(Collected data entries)
"""
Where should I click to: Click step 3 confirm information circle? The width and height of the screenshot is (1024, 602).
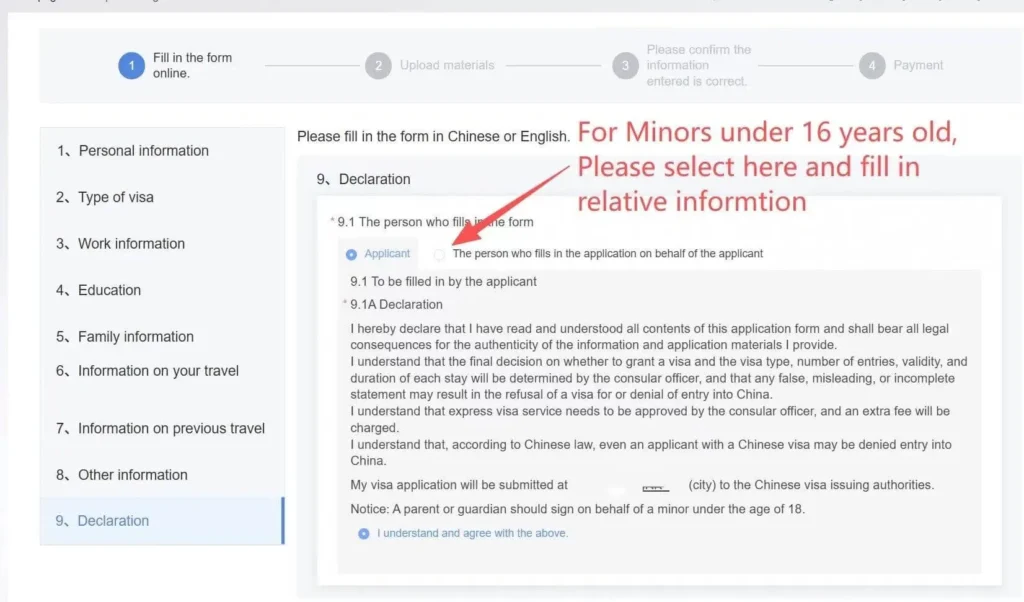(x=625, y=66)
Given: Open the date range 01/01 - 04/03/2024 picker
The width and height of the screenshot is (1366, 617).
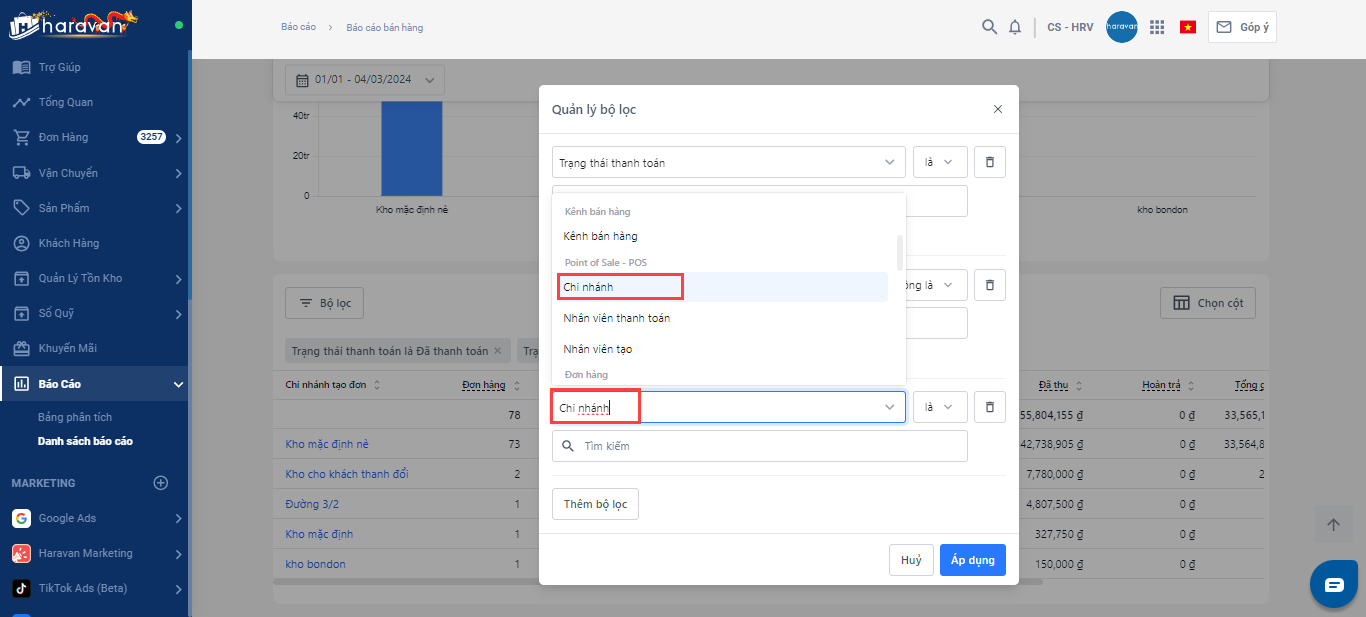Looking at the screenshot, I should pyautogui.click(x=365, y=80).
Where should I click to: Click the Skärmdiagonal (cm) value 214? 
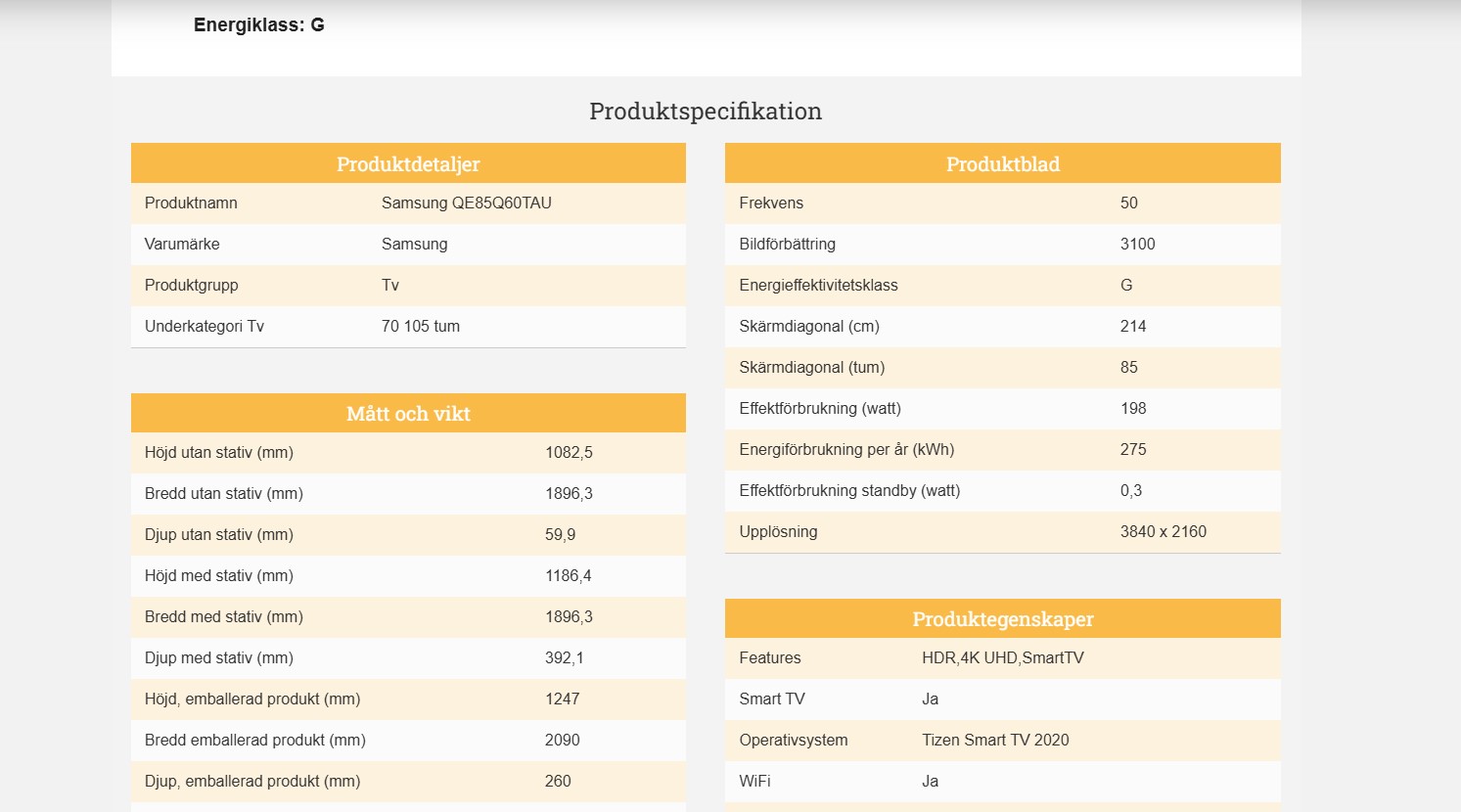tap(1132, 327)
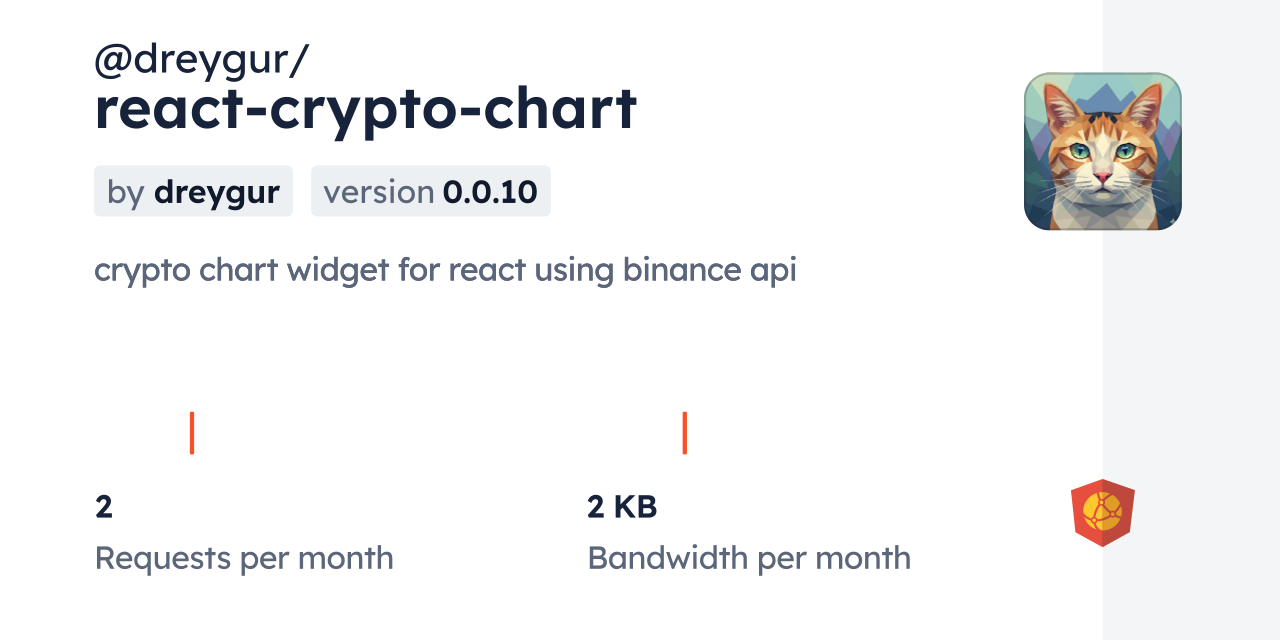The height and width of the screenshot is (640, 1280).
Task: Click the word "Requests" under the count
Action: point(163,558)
"""
Task statement:
All of the entries above are to be transcribed word for word, with no pictures included.

Reply:
Where should I click to: Click step 3 confirm information circle? The width and height of the screenshot is (1024, 602).
(x=625, y=66)
Given: Open the date range 01/01 - 04/03/2024 picker
The width and height of the screenshot is (1366, 617).
Looking at the screenshot, I should pyautogui.click(x=365, y=80).
Where should I click to: Click the Skärmdiagonal (cm) value 214? 
tap(1132, 327)
The height and width of the screenshot is (640, 1280).
Task: Click the word "Requests" under the count
Action: point(163,558)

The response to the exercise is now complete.